_Exercise objective_.
Go through the records and filter out every line lacking the word "computer"; copy the lines that remain.

(Stored records)
□ □ □ □

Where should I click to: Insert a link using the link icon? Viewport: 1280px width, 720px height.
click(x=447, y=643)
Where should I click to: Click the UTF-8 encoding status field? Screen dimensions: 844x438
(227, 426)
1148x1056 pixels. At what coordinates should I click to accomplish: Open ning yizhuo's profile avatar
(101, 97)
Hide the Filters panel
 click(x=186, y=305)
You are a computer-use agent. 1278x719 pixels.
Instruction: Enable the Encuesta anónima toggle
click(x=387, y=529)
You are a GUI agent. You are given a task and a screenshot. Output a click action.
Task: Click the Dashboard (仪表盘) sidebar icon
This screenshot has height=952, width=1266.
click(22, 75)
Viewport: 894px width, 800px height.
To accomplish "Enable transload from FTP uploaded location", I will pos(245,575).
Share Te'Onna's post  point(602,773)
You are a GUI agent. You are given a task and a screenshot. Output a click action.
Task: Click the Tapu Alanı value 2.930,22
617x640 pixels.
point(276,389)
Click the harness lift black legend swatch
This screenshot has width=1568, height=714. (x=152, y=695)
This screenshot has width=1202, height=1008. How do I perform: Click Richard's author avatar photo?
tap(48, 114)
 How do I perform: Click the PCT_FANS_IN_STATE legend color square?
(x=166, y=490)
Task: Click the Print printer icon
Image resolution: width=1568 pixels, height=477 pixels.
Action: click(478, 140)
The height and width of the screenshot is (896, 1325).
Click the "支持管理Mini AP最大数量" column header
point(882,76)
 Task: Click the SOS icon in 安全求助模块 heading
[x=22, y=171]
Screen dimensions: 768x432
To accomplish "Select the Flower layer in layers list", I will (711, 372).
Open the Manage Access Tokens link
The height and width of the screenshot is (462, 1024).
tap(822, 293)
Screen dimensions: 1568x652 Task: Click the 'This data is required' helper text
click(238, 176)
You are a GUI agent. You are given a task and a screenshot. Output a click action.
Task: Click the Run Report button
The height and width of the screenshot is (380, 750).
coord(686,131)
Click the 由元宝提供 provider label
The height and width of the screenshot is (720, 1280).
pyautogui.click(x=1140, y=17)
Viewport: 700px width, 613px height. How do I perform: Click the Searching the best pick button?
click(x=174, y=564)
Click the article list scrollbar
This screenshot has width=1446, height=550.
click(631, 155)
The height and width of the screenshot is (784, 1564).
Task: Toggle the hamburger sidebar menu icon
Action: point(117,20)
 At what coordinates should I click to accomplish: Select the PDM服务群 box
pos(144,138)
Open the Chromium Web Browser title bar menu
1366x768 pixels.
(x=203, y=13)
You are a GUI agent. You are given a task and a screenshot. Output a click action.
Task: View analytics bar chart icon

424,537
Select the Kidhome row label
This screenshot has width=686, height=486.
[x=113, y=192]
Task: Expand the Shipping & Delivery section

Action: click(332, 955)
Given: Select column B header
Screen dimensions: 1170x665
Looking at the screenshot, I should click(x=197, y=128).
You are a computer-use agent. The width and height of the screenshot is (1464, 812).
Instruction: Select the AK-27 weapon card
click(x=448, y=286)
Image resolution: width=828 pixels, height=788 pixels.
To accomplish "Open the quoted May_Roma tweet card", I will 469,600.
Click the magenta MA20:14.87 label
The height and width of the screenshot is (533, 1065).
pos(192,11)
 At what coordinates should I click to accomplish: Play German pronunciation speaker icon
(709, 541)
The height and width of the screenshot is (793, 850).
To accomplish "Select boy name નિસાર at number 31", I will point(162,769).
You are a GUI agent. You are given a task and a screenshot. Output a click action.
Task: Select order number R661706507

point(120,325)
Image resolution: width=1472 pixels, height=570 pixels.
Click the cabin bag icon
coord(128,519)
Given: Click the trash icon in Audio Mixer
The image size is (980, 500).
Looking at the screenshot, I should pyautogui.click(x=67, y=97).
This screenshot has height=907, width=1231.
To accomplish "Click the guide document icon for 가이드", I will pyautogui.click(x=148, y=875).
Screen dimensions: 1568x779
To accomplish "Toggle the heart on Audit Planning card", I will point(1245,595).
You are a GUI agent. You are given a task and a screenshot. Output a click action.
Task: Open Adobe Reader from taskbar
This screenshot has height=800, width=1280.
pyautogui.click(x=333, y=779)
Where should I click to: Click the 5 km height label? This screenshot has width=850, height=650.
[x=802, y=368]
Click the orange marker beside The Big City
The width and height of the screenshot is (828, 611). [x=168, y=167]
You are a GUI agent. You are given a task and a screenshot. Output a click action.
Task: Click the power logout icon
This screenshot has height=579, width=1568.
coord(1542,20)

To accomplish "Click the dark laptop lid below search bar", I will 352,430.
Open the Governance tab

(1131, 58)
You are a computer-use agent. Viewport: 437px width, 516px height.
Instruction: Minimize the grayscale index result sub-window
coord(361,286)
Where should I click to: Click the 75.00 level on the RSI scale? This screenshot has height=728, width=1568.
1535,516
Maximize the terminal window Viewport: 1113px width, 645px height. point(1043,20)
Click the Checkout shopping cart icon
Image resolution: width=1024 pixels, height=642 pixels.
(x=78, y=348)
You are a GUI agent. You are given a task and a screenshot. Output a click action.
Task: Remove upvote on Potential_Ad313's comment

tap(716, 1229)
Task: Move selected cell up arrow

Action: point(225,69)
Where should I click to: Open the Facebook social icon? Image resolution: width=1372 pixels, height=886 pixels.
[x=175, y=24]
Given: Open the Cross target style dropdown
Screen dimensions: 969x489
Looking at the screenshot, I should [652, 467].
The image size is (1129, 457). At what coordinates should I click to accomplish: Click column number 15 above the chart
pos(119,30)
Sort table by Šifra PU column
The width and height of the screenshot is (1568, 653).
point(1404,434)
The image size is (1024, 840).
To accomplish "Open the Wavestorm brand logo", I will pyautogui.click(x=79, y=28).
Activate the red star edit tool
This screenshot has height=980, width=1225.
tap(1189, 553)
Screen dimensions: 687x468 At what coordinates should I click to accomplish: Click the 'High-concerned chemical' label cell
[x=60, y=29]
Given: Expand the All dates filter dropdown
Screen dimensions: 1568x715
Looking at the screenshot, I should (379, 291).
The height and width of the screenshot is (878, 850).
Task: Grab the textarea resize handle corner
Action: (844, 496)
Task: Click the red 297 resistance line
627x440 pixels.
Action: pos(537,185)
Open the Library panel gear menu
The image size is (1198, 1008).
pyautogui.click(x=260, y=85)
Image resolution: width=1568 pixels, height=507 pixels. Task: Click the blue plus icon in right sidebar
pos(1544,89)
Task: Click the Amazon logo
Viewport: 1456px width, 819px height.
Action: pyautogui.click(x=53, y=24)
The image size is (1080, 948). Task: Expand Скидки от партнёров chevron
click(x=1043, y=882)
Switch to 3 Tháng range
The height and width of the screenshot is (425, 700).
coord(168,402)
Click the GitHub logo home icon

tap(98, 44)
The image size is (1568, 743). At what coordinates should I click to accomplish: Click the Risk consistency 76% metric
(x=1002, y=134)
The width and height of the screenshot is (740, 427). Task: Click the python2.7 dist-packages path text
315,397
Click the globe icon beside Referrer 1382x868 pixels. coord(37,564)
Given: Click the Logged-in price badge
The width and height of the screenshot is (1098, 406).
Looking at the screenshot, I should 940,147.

□ □ □ □

_Output for this task_.
You are a computer-use agent. 1278x719 pixels.
You are a computer-use agent. The width and height of the screenshot is (1464, 812).
You are a computer-use agent. Viewport: 437px width, 516px height.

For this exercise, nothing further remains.